Discussion

                                         Structure of Jatropha Oil

                   

http://www.ruralsementes.com.br/produtos/Valorisation%20of%20Jatropha%20curcas,%20Wageningen,%20March%2026-28,%2020.pdf

 

Jatropha Oil is a non-polar compound, as illustrated above. According to the general principal that "like dissolves like", non-polar solvents yield the best results when extracting non-polar oils like jatropha oil. Hexane is a non-polar compound and, aside from its low cost and abundance, is effective in returning the greatest percentage of oil following extraction, due to its polarity.

 

                    Hexane                                                        Ethyl Acetate 

Hexane: http://www.hull.ac.uk/chemistry/masspec3/unknown4answermol.html

Ethyl acetate: http://commons.wikimedia.org/wiki/File:Ethyl_acetate2.png

The ethyl acetate and hexane extracted oils are comparable in quantity and quality.
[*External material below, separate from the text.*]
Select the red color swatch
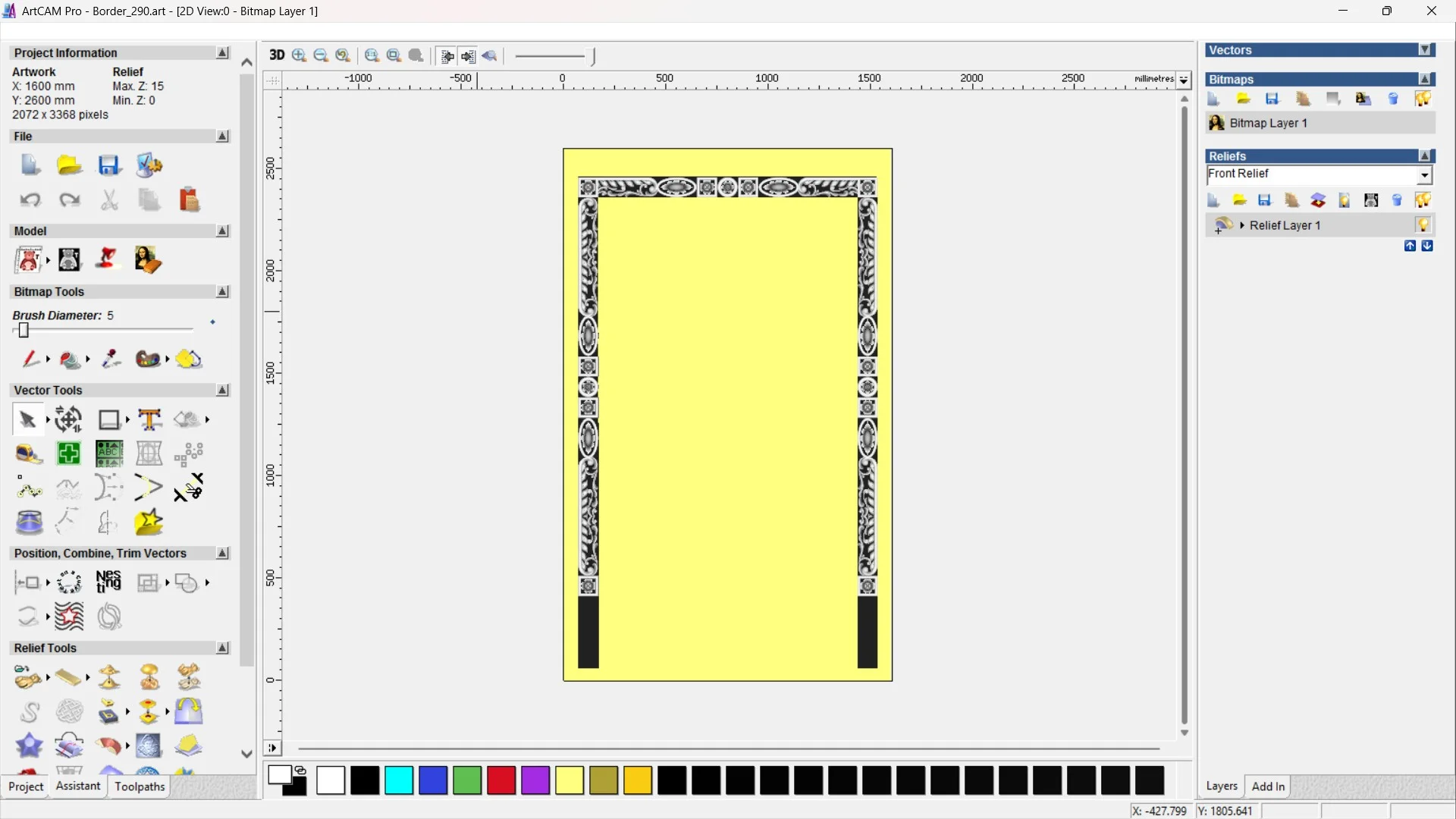click(x=500, y=780)
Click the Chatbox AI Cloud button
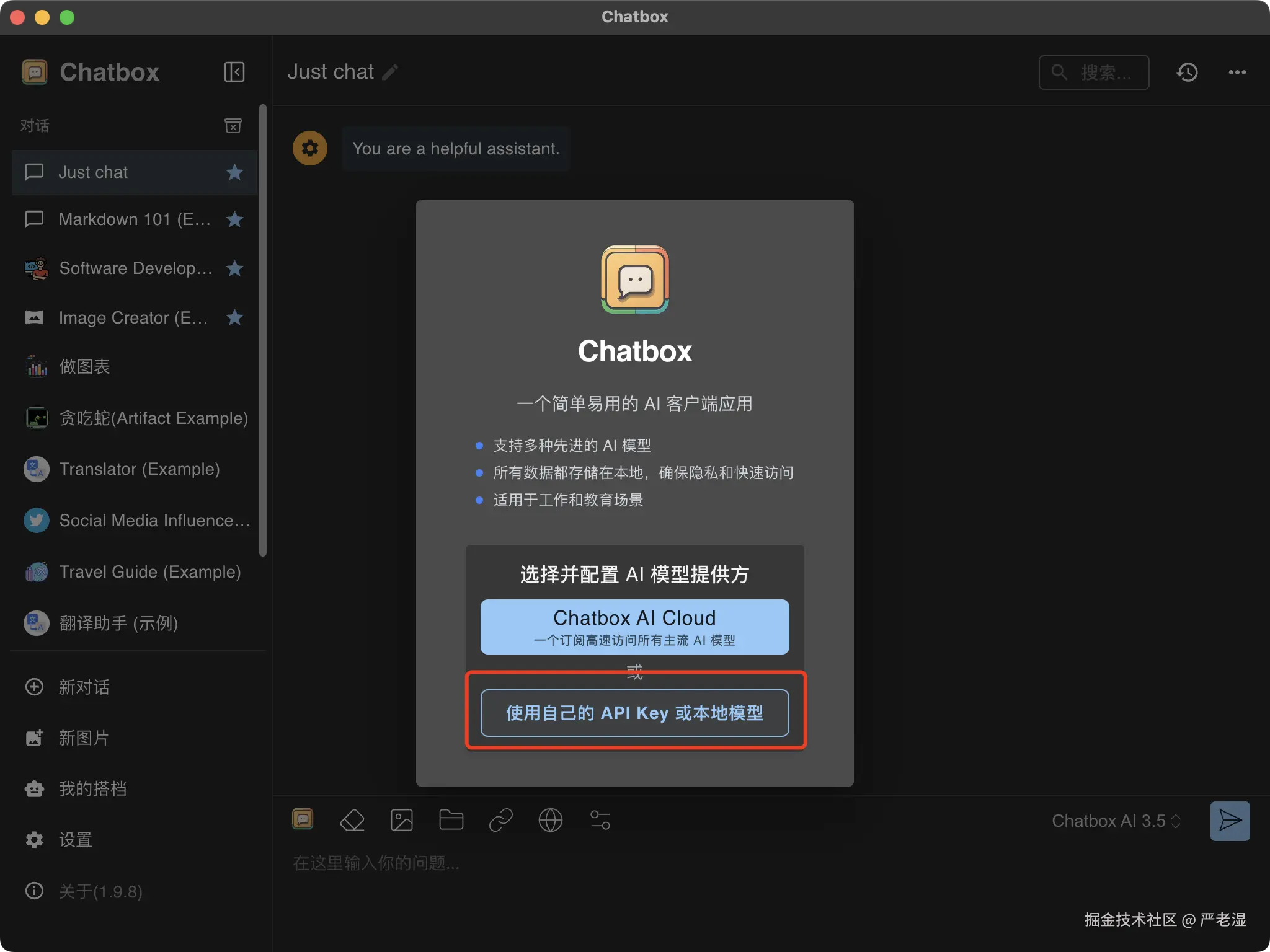The width and height of the screenshot is (1270, 952). 634,627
The total amount of oil extracted from each was not calculated, as it was a comparative test based on a sample, with ethyl acetate extracting 1.9 g per 10 mL, and hexane extracting 2 g per 10 mL. The Optical Density (OD) test also revealed the comparability of ethyl acetate and hexane as solvents, as the OD of Jatropha ethyl acetate is 0.277 at 600 nm and the OD of Jatropha hexane is 0.254 at 600nm. These results are due to the similar ends of the chemical structure of hexane and ethyl acetate (see diagrams above). These compounds begin and end with the sequence CH3; therefore, they are non-polar compounds. The non-polar ends of ethyl acetate are what make the results of jatropha oil extraction comparable to hexane as a solvent.

                                                                Ethanol

                                              

Ethanol: http://commons.wikimedia.org/wiki/File:Ethanol-structure.png

Ethanol, however, is not acceptable as an alternative to hexane, as it was very difficult to remove from the oil once the extraction experiment was complete. Ethanol has a polar (right side of the above diagram) and non-polar end (left side). The non-polar end extracts jatropha oil, but the polar end enables it to extract other organic compounds, resulting in highly impure oil and making filtration very difficult. The final amount of oil after evaporation of the solvent, and possibly some oil that was still dissolved within, was 0.5 g per 10 mL sample. Jatropha ethanol had a tendency to foam during pipetting, indicating dissolved impurities, and results from the OD test of Jatropha ethanol also show many impurities in the oil, as the OD number is 0.693 at 600nm, twice that of either Jatropha ethyl acetate or Jatropha hexane.